Dataset records
— Start —
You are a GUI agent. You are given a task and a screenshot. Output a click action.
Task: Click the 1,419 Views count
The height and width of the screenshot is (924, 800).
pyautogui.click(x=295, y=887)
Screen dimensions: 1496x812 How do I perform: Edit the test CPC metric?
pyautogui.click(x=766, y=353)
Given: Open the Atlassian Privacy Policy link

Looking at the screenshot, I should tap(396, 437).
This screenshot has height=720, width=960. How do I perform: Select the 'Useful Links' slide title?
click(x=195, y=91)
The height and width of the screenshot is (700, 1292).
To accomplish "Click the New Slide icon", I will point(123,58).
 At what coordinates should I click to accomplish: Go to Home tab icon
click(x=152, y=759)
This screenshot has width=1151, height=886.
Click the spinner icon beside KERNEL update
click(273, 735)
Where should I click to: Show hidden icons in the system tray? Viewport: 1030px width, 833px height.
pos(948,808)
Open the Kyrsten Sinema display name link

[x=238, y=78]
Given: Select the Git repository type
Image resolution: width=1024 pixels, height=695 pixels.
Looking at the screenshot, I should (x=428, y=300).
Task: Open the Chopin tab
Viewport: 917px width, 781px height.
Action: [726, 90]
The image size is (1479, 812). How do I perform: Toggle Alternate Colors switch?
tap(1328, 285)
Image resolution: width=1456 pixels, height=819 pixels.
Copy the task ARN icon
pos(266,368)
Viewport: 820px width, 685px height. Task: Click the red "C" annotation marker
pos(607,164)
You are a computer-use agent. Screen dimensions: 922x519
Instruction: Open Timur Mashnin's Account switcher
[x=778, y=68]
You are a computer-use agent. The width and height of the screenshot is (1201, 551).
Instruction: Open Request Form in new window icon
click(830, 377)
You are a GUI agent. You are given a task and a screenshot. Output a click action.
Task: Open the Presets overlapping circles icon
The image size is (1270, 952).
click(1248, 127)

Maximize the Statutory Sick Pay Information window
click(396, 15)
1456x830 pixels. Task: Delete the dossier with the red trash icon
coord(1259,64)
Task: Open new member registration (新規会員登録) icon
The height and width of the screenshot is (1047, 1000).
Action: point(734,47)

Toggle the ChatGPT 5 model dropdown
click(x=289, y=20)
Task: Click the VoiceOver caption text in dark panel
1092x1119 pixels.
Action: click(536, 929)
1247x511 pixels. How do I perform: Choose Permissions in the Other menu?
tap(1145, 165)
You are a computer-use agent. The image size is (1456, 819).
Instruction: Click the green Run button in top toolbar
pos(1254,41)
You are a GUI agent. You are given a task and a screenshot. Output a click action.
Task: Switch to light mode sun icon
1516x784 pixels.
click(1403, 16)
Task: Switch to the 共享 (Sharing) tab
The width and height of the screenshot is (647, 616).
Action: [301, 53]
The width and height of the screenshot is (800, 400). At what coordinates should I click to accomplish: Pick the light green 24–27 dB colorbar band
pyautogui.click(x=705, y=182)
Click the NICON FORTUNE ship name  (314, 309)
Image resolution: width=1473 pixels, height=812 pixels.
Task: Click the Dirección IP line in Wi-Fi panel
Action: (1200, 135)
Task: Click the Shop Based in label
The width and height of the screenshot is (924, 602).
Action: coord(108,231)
— End —
--- Challenge ---
Rewrite all the entries above, putting "desktop assistant" wherever "computer-use agent" appears and leaving the rest untouched.

--- Task response ---
You are a GUI agent. You are given a task and a screenshot. Output a click action.
Task: Click the 1,419 Views count
The height and width of the screenshot is (924, 800).
pyautogui.click(x=295, y=887)
Screen dimensions: 1496x812 How do I perform: Edit the test CPC metric?
pyautogui.click(x=766, y=353)
Given: Open the Atlassian Privacy Policy link

Looking at the screenshot, I should tap(396, 437).
This screenshot has height=720, width=960. How do I perform: Select the 'Useful Links' slide title?
click(x=195, y=91)
The height and width of the screenshot is (700, 1292).
To accomplish "Click the New Slide icon", I will point(123,58).
 At what coordinates should I click to accomplish: Go to Home tab icon
click(x=152, y=759)
This screenshot has width=1151, height=886.
Click the spinner icon beside KERNEL update
click(273, 735)
Where should I click to: Show hidden icons in the system tray? Viewport: 1030px width, 833px height.
pos(948,808)
Open the Kyrsten Sinema display name link

[x=238, y=78]
Given: Select the Git repository type
Image resolution: width=1024 pixels, height=695 pixels.
Looking at the screenshot, I should (x=428, y=300).
Task: Open the Chopin tab
Viewport: 917px width, 781px height.
Action: [726, 90]
The image size is (1479, 812). How do I perform: Toggle Alternate Colors switch?
tap(1328, 285)
Image resolution: width=1456 pixels, height=819 pixels.
Copy the task ARN icon
pos(266,368)
Viewport: 820px width, 685px height. Task: Click the red "C" annotation marker
pos(607,164)
You are a desktop assistant. Screen dimensions: 922x519
Instruction: Open Timur Mashnin's Account switcher
[x=778, y=68]
You are a desktop assistant. The width and height of the screenshot is (1201, 551).
Instruction: Open Request Form in new window icon
click(830, 377)
You are a GUI agent. You are given a task and a screenshot. Output a click action.
Task: Open the Presets overlapping circles icon
The image size is (1270, 952).
click(1248, 127)

Maximize the Statutory Sick Pay Information window
click(396, 15)
1456x830 pixels. Task: Delete the dossier with the red trash icon
coord(1259,64)
Task: Open new member registration (新規会員登録) icon
The height and width of the screenshot is (1047, 1000).
Action: point(734,47)

Toggle the ChatGPT 5 model dropdown
click(x=289, y=20)
Task: Click the VoiceOver caption text in dark panel
1092x1119 pixels.
Action: click(536, 929)
1247x511 pixels. How do I perform: Choose Permissions in the Other menu?
tap(1145, 165)
You are a desktop assistant. The image size is (1456, 819).
Instruction: Click the green Run button in top toolbar
pos(1254,41)
You are a GUI agent. You are given a task and a screenshot. Output a click action.
Task: Switch to light mode sun icon
1516x784 pixels.
click(1403, 16)
Task: Switch to the 共享 (Sharing) tab
The width and height of the screenshot is (647, 616).
Action: [301, 53]
The width and height of the screenshot is (800, 400). At what coordinates should I click to accomplish: Pick the light green 24–27 dB colorbar band
pyautogui.click(x=705, y=182)
Click the NICON FORTUNE ship name  (314, 309)
Image resolution: width=1473 pixels, height=812 pixels.
Task: Click the Dirección IP line in Wi-Fi panel
Action: (1200, 135)
Task: Click the Shop Based in label
The width and height of the screenshot is (924, 602).
Action: coord(108,231)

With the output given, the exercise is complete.